Ce que nous savons des Grecs nous vient de deux sources. Ce sont d'abord les traités théoriques et philosophiques qu'ils nous ont laissés et trois hymnes d'une époque de décadence, plus quelques notes de cithare. Puis, à partir du XVIe siècle de notre ère, des commentateurs sont venus en grand nombre, ingénieux et savants, qui, grâce à bien des hypothèses, ont fini par découvrir quelques vérités.
Telles sont les sources auxquelles nous puisons aujourd'hui notre connaissance de l'art grec; mais, vue dans son ensemble, son histoire primitive a suivi tout naturellement les péripéties des diverses invasions, venues de tous côtés, et à la suite desquelles la presqu'île hellénique s'est peuplée.
Ces nombreuses évolutions prirent dans la vive imagination des Grecs la forme saisissable et poétique de fables ou de mythes: aussi est-ce presque toujours par un instrument que l'on peut symboliser, pour ainsi dire, chacune des grandes luttes des peuples qui ont contribué à former la musique grecque. Les plus anciens mythes nous montrent la flûte phrygienne et lydienne luttant contre la lyre dorienne. On voit l'apollonique Orphée déchiré par les Ménades de Dionysios; Apollon le venge cruellement sur Marsyas, mais force reste cependant à ce dernier; en résumé, malgré la défaite de la flûte, la lyre partage avec elle l'empire de la musique, Midas avait bien jugé sans le savoir.
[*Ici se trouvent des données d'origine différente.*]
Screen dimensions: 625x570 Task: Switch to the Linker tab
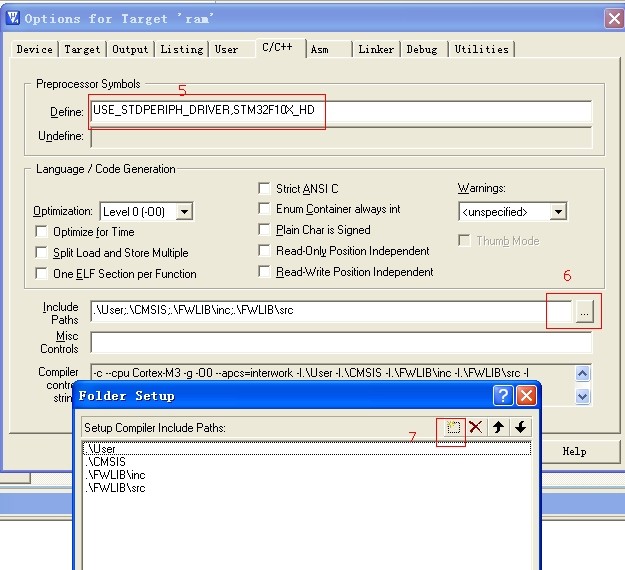(376, 49)
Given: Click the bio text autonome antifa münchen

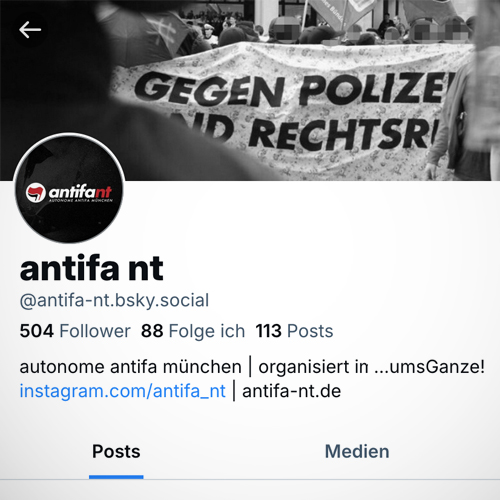Looking at the screenshot, I should pos(131,367).
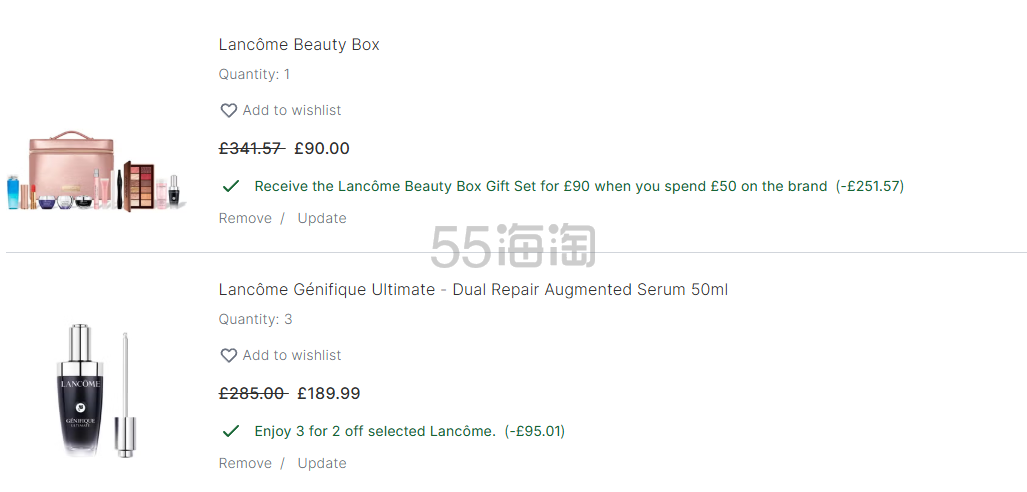Image resolution: width=1027 pixels, height=492 pixels.
Task: Click the Beauty Box Gift Set £90 offer text
Action: tap(540, 186)
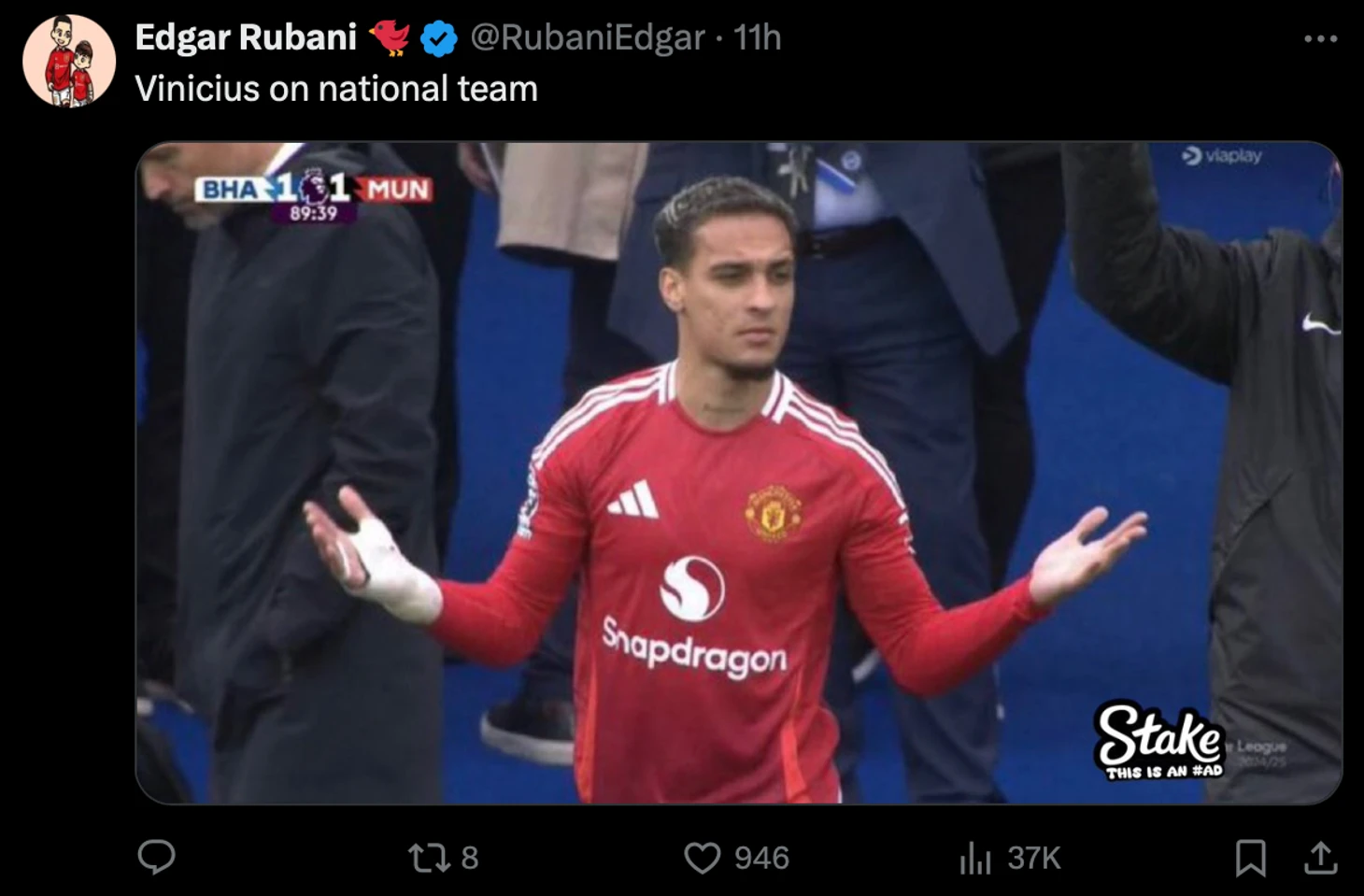Open the three-dot more options menu
The image size is (1364, 896).
[x=1320, y=38]
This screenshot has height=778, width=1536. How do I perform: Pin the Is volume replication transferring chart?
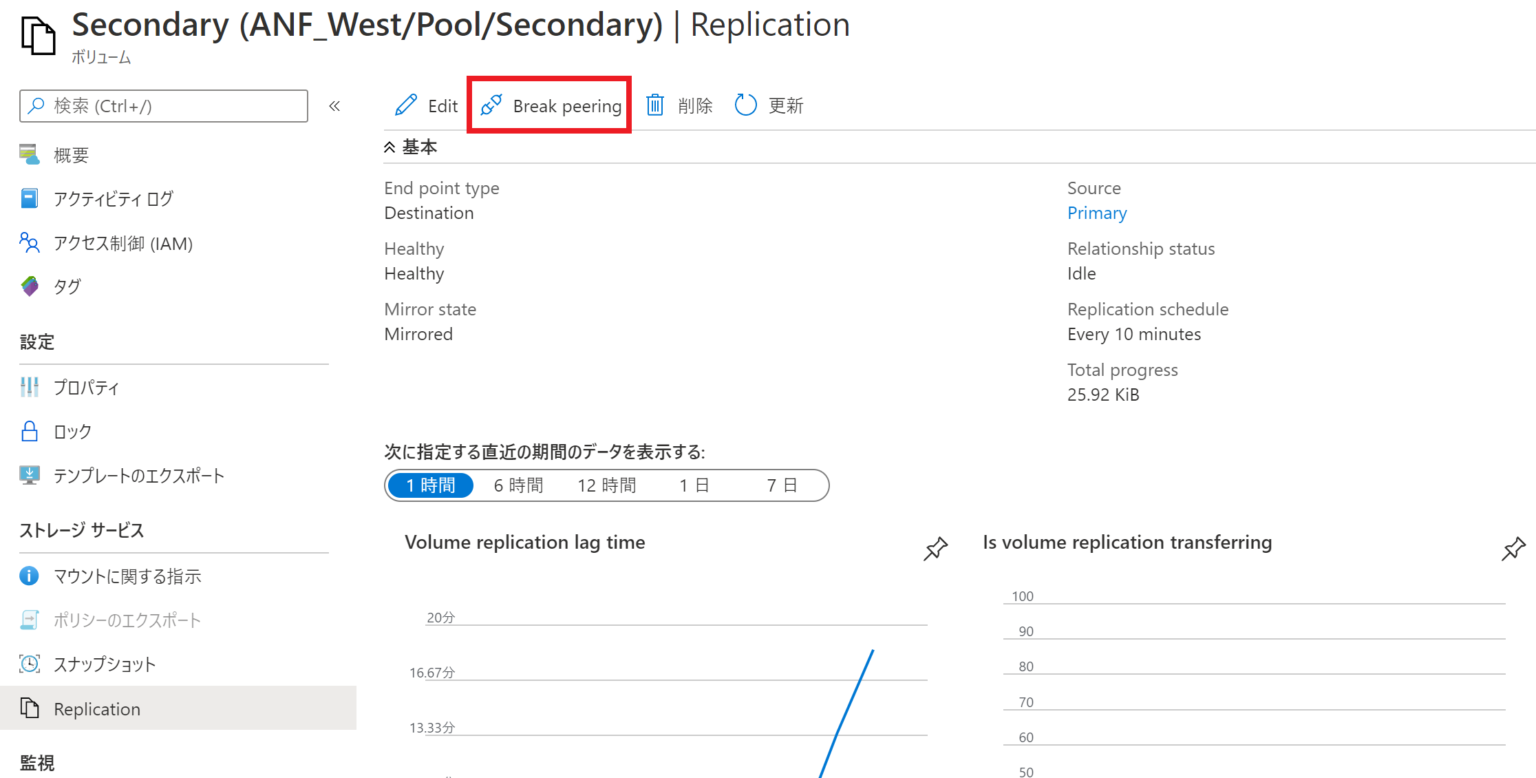point(1513,548)
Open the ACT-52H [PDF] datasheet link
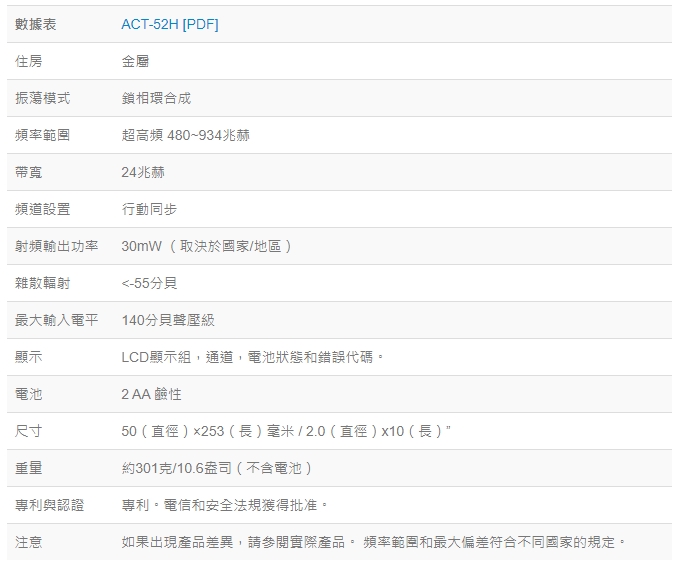The width and height of the screenshot is (677, 565). point(169,24)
A peine cette première bataille était-elle terminée d'un accord commun, qu'une autre commençait. Les Doriens descendaient des montagnes de Thrace; au sud de la Grèce, ils rencontraient des populations venues d'Égypte et de Phénicie; Apollon, dieu de la lyre simple, dut lutter contre Mercure, qui portait la cithare aux nombreuses cordes. Combien de siècles dura la lutte? Nul ne le sait. Sur bien des monuments, on voit Apollon disputer à Mercure le trépied de Delphes; on sait que là il resta vainqueur, mais il n'en fut pas de même pour l'empire de la musique, et le dénouement de la grande dispute de la lyre et de la cithare, si souvent représentée, fut que le dieu du soleil dut partager encore avec son rival. La lyre, la flûte et la cithare, Apollon, Bacchus et Mercure, tels sont les grands symboles de l'histoire musicale primitive de la Grèce (fig. 11).
FIG. 11.—DISPUTE DE LA LYRE.
Tout ce symbolisme est assez poétique; mais si de l'aimable fable nous passons à la sévère réalité, c'est-à-dire à la technique de la musique grecque, nous nous trouverons en face de questions bien grosses pour un livre du genre de celui-ci; aussi bien, devons-nous nous contenter de quelques définitions et d'un résumé plus que sommaire et, par conséquent, bien incomplet.
Les Grecs prenaient pour base l'étendue générale de la voix humaine, c'est-à-dire à peu près vingt-quatre sons, car cette étendue a varié souvent. Ils divisaient d'abord théoriquement cette étendue en fractions de huit sons ou octaves qui, comme dit Aristoxène, comprenaient toute la musique; puis, reprenant l'échelle générale, ils la subdivisaient dans la pratique en petites fractions de quatre sons ou tétracordes. L'ensemble des tétracordes s'appelait Téleusis; ce mot représentait ainsi le système musical des Grecs.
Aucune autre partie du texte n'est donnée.